Terus habis itu benefitnya sih dapat banyak sih. Kalau pas pertandingan aja contohnya kayak akomodasi ditanggung sama Binus. Terus, latihan juga semuanya kayak dari latihan sampai pertandingan dimodalin sama Binus.

Berapa lama beasiswanya?

Full empat tahun.

Berarti seluruh perkuliahan kamu ditanggung?

Iya.

Nama beasiswanya apa?

Widia Scholarship.

Seberapa besar dukungan Binus terhadap karier kamu di badminton?

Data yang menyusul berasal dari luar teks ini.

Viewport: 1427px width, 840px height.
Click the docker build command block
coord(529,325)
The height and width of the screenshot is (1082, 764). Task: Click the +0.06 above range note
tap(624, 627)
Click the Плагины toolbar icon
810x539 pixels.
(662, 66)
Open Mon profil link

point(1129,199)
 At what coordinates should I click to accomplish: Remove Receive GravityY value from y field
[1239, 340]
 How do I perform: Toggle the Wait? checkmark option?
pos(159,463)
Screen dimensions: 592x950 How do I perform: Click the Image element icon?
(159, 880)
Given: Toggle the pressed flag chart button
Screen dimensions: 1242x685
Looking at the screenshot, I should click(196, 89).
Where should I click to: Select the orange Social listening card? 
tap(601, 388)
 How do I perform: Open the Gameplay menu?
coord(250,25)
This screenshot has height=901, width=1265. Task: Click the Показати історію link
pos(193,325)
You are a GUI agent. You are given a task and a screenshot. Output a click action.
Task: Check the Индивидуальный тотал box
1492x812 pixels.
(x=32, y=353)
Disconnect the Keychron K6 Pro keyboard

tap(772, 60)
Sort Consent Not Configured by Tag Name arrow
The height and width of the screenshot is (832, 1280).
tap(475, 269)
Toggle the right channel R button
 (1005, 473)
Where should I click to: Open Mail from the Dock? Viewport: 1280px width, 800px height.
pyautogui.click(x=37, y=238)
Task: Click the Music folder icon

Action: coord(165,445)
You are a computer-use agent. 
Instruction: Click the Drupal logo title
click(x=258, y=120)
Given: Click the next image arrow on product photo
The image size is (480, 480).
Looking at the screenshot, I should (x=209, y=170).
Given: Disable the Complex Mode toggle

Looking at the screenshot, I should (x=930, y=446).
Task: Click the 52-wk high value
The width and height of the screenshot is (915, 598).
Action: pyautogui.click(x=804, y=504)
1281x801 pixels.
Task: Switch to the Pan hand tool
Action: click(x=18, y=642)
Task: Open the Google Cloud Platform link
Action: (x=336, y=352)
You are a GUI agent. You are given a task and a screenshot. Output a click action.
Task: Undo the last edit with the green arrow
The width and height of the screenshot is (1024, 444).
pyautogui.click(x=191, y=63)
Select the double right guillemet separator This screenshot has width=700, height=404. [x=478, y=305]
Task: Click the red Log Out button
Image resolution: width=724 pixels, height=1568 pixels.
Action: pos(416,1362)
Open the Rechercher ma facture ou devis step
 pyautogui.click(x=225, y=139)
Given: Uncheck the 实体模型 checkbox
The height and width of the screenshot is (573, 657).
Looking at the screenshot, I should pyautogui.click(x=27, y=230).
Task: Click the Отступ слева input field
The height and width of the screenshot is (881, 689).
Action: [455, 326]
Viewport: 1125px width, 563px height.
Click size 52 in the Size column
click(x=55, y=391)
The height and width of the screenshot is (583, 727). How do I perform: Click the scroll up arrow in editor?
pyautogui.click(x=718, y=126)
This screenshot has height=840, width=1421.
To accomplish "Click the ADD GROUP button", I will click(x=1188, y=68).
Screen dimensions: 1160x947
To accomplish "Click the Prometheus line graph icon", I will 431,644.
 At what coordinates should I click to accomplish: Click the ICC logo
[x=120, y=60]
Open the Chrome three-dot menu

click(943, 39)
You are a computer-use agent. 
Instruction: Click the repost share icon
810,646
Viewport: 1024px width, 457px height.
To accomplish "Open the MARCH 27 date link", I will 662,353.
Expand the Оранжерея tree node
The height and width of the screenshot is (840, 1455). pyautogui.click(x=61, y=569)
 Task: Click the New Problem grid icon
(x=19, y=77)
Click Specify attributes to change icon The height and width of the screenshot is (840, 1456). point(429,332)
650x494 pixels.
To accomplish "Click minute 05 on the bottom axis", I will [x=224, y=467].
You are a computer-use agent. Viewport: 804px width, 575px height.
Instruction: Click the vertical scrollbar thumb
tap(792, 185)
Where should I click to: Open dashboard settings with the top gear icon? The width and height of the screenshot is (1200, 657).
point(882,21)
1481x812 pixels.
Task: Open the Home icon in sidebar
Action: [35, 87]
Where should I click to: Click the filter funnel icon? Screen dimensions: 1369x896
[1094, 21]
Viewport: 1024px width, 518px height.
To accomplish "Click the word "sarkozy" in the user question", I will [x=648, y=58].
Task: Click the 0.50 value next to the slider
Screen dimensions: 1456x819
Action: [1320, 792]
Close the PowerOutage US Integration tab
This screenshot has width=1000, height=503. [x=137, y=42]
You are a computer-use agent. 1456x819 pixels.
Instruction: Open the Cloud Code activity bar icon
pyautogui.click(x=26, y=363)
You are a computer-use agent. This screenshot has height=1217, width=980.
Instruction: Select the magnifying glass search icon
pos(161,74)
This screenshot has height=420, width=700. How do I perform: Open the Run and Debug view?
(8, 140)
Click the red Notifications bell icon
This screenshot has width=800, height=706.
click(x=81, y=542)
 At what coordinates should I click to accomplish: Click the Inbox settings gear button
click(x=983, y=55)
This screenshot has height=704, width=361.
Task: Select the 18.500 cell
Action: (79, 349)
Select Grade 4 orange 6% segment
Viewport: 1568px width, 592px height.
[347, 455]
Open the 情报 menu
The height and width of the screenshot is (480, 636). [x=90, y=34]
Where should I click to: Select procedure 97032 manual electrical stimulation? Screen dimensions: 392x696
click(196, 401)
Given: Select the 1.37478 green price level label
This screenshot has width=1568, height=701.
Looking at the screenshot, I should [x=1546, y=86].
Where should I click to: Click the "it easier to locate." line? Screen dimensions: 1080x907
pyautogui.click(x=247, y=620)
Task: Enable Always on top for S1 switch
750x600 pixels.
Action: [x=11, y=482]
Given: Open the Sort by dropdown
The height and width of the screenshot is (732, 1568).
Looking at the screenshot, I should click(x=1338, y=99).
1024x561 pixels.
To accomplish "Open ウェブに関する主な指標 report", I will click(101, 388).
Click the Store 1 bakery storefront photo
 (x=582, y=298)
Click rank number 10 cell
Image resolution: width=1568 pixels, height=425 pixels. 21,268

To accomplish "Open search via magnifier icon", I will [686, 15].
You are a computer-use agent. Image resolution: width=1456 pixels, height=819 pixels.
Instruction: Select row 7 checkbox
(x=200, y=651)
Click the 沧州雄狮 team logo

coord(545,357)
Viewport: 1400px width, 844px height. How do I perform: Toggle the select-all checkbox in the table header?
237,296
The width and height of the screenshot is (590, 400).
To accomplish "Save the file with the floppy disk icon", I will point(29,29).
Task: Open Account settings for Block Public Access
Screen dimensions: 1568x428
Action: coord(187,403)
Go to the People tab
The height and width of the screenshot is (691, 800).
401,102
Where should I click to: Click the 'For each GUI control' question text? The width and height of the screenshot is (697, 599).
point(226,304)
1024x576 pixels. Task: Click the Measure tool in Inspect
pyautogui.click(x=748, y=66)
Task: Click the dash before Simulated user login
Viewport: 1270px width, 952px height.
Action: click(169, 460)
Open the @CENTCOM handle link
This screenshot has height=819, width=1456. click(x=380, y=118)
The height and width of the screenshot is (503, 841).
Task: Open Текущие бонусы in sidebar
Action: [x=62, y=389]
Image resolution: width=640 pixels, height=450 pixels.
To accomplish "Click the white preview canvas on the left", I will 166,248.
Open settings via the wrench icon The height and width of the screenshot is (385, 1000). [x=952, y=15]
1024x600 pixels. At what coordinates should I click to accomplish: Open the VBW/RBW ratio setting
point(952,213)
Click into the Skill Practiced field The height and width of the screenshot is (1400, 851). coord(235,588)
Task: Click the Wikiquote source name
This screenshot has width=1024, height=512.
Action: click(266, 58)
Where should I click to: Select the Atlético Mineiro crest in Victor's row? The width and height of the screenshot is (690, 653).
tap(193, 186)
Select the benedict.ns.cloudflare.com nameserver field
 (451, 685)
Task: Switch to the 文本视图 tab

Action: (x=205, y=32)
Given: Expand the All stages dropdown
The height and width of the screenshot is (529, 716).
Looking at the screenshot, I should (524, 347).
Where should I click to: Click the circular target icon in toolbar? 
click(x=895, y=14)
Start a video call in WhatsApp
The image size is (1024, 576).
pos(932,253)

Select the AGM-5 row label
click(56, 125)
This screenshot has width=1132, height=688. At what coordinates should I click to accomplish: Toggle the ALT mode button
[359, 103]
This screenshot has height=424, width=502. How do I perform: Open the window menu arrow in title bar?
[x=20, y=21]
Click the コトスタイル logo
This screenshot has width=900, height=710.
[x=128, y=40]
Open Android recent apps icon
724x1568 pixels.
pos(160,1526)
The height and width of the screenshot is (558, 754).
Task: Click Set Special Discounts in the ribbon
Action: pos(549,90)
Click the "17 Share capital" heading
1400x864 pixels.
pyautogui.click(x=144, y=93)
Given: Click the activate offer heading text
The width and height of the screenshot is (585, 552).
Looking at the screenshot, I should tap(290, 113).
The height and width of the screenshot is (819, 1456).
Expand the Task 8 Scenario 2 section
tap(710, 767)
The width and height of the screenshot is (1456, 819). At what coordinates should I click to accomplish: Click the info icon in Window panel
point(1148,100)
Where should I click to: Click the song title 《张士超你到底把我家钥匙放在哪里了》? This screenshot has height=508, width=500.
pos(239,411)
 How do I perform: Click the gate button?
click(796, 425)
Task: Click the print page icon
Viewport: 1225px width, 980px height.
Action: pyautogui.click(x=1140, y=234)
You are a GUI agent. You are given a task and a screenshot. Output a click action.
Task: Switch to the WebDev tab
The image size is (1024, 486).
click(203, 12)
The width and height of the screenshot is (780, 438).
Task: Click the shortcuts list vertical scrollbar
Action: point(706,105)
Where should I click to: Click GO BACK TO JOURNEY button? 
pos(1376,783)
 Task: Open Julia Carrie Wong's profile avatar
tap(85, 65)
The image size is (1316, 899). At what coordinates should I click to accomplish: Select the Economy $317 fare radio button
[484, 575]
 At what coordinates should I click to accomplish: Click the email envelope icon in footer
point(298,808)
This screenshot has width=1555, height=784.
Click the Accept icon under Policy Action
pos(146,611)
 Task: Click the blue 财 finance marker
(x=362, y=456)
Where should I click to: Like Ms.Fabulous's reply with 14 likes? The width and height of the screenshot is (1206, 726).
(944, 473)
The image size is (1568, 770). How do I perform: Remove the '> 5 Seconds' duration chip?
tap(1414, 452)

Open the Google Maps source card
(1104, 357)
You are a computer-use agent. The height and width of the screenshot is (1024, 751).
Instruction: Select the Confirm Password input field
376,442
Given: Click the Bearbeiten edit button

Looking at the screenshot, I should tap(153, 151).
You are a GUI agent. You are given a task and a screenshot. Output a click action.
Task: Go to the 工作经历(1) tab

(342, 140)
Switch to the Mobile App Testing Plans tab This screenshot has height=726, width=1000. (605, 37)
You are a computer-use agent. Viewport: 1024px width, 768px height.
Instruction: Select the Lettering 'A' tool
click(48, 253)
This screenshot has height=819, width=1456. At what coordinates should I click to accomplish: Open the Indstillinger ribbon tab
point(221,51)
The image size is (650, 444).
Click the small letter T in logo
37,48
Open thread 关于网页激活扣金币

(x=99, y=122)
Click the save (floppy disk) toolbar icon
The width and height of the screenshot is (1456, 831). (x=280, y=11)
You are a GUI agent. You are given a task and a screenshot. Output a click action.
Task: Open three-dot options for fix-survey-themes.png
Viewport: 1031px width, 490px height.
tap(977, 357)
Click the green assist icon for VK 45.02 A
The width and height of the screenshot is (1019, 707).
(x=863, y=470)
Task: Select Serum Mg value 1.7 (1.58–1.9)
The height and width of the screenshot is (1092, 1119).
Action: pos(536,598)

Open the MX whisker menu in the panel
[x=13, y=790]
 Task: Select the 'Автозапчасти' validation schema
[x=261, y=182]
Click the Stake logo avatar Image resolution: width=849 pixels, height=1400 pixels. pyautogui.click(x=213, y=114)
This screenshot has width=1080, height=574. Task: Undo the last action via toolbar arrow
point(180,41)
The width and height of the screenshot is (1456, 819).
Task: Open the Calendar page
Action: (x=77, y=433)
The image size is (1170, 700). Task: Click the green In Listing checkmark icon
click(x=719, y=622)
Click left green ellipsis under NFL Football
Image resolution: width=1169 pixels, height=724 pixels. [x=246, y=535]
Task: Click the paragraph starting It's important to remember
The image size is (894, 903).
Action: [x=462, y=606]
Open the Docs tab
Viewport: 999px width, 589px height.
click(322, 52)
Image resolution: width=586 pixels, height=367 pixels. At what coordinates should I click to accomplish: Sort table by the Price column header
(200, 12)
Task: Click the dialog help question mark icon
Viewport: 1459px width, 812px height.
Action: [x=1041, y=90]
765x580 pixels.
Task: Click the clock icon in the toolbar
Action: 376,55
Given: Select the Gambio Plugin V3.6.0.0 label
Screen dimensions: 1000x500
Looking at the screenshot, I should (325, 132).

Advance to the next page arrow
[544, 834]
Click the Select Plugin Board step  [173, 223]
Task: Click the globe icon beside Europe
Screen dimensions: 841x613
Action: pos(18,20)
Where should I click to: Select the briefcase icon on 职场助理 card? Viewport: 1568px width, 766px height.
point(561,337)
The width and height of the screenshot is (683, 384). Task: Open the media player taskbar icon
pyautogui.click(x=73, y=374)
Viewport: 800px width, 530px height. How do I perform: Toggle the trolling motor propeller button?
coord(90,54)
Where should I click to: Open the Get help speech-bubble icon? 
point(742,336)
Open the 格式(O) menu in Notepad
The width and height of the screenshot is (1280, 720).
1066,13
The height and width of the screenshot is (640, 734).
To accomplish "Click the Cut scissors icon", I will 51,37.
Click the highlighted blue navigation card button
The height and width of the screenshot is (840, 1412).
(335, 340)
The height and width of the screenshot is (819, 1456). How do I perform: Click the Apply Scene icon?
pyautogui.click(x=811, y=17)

Pastinya di Binus juga kasih support yang benar-benar besar ya kepada semua orang yang lagi main di Campus League ini. Intinya, Binus sangat mendukunglah.

instagram embed

Campus League Proper Banget!

Kamu kan sudah sering main di Sirnas dan pernah tampil di level internasional. Menurut kamu, seperti apa level kompetisi Campus League?

Ini 11-12 kayak Sirnas. Benar-benar proper banget mereka siapin. Dari lapangannya, cahayanya bagus dan mendukung, enggak gelap. Karpetnya juga enggak licin. Medisnya juga lengkap banget.

Kamu kan juga lolos ke Campus League The Nationals, nih. Target kamu di sana apa, sih?

Pastinya juara, sih, podium. Juara satu.

Ada lawan yang kamu waspadai kalau nanti sampai ke nasional?

Ada, sih. Kan pasti yang kemarin ikut di regional yang main di Semarang itu kan pasti pada ikut nanti di nasional. Jadi musuhnya lebih bagus lagi, lebih challenge lagi bagi saya, ya. Jadi ya udah, siap aja. Nothing to lose aja.